### [Dataset entries]
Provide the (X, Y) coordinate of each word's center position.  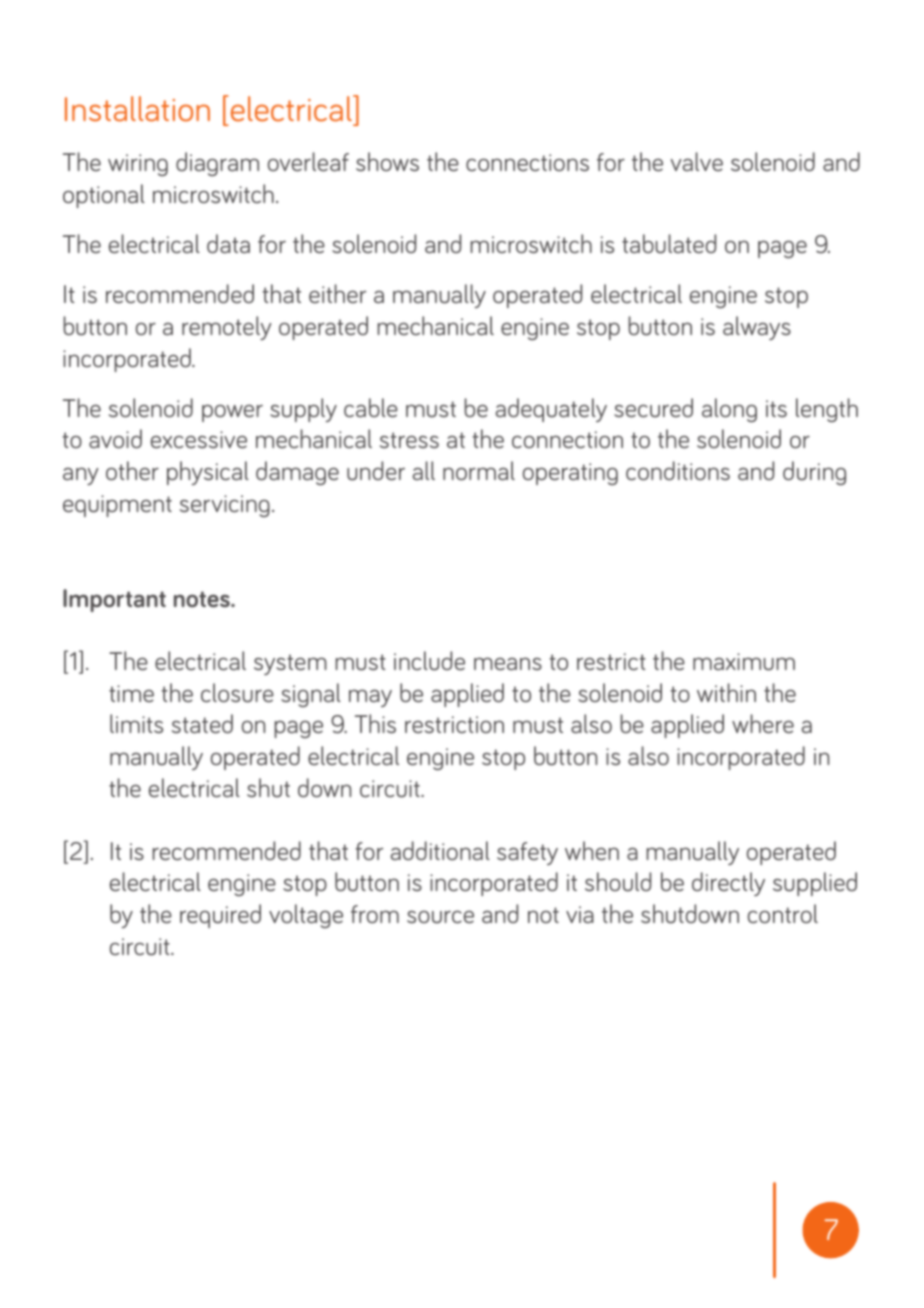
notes (203, 599)
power (232, 413)
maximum (744, 662)
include (429, 661)
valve (697, 162)
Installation (137, 109)
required (220, 916)
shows (387, 162)
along (729, 410)
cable (371, 408)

### [The task]
Reproduce the entire listing above verbatim, line for line, omitting the picture from your reply.

### [Exercise response]
Provide the (X, Y) coordinate of each word's center position.  
notes (203, 599)
power (232, 413)
maximum (744, 662)
include (429, 661)
valve (697, 162)
Installation (137, 109)
required (220, 916)
shows (387, 162)
along (729, 410)
cable (371, 408)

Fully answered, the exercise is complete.